Proserpine n'a eu que treize représentations. La musique n'a pas paru digne de la célébrité de son auteur, quoiqu'on y ait trouvé un chœur d'une belle facture, un duo charmant, et quelques chants d'une mélodie agréable ; mais l'ouvrage, dans l'effet général, a paru froid, monotone et d'une longueur fatigante.
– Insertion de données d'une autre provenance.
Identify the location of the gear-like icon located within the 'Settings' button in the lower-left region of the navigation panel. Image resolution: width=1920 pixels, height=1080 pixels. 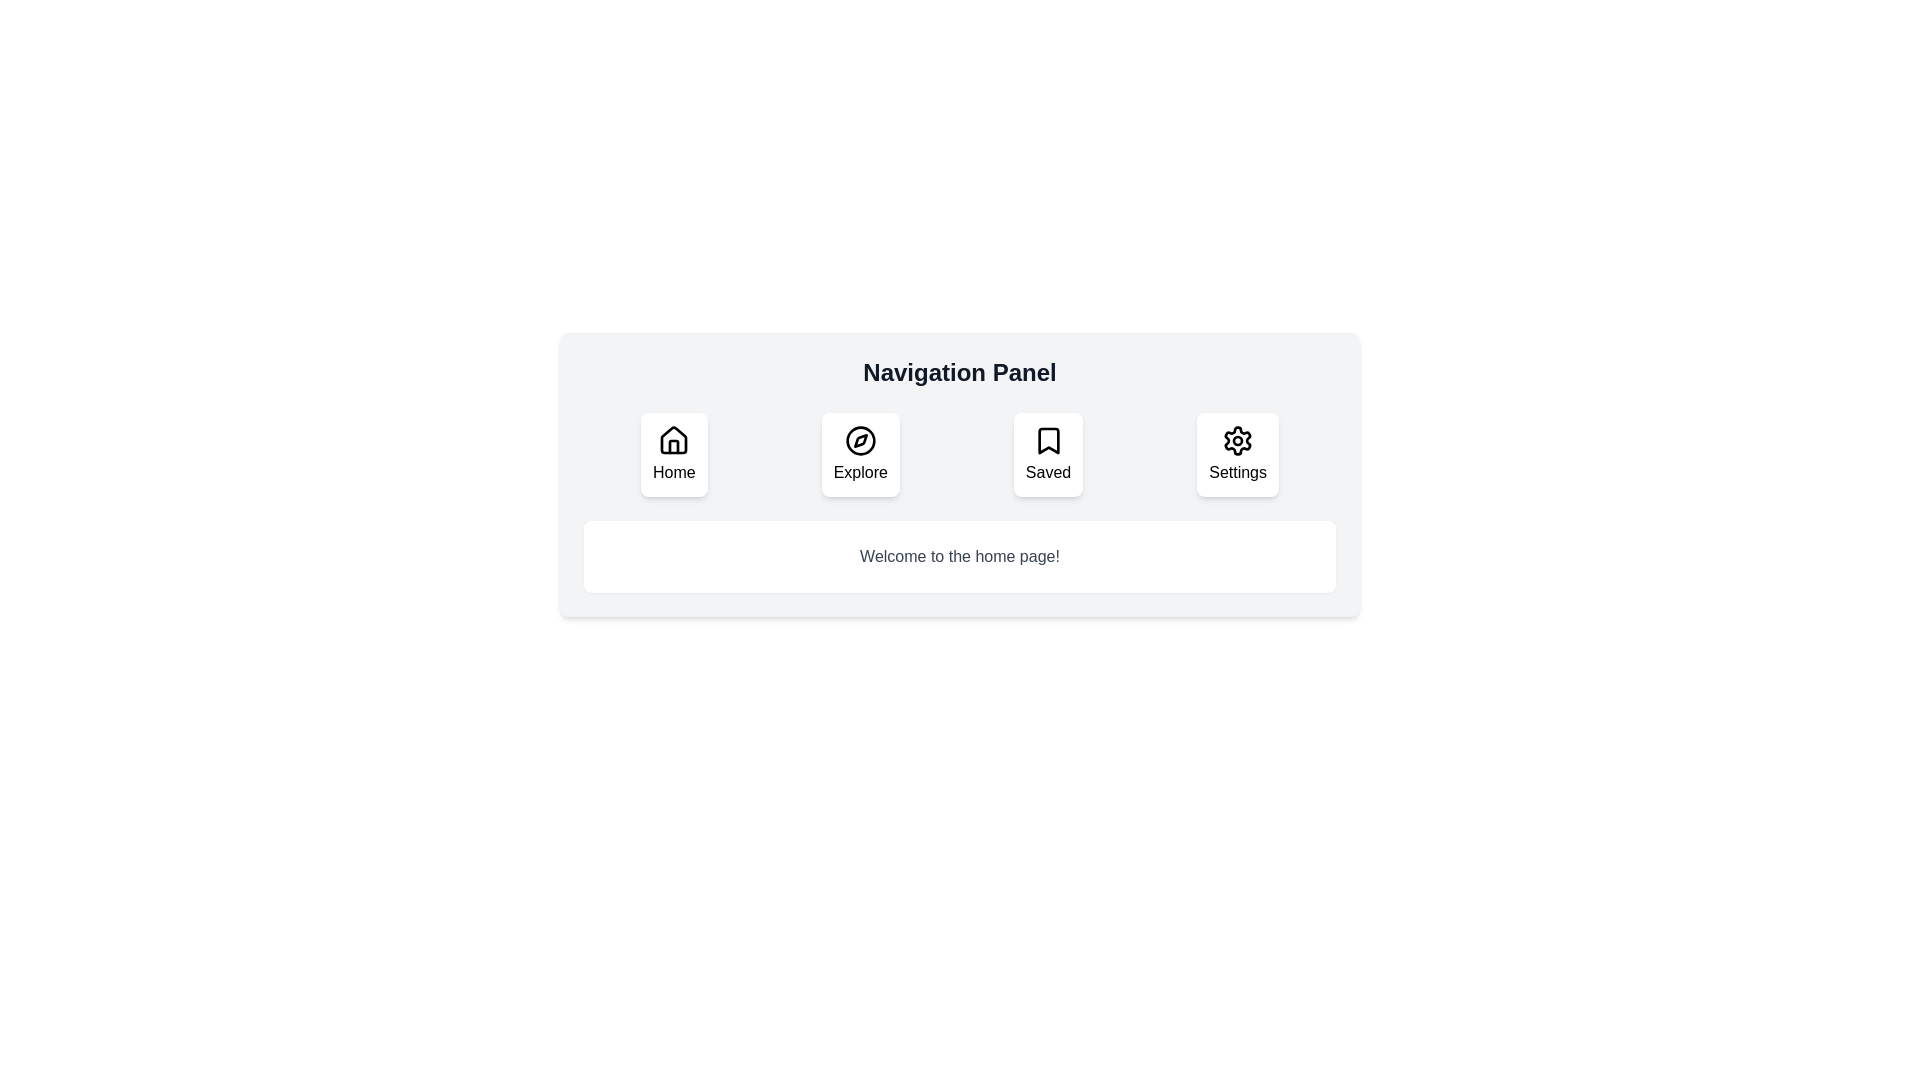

Félix Clément et Pierre Larousse, Dictionnaire lyrique ou Histoire des opéras (Paris, 1876-1881, Genève, Slatkine Reprints 1999), p. 555 :

PROSERPINE, tragédie lyrique de Quinault, réduite en trois actes par Guilllard, musique de Paisiello, représentée à l'Opéra le 30 mars 1803. Paisiello pouvait faire oublier Lulli dans cet ouvrage, s'il ne l'avait pas été déjà. Les situations de cette pièce convenaient parfaitement à son génie, mais non aux idées de l'époque. Cette mythologie avait trop longtemps défrayé le théâtre. Après avoir revêtu des formes majestueuses et solennelles sous Louis XIV, elle s'était rapetissée ; elle était devenue mignarde et familière au xviiie siècle. Elle ne pouvait reprendre une existence qu'en subissant une transformation conforme aux idées ou aux prétentions qui ont ouvert le xixe siècle. Paisiello a écrit un bel ouvrage qui, malgré la haute protection de Napoléon, n'a eu que treize représentations, et n'a jamais été repris. Toutefois, on chanta alors l'air de Cérès : Déserts écartés, sombres lieux, et le duo : Rendez-moi donc le bien qui m'était destiné.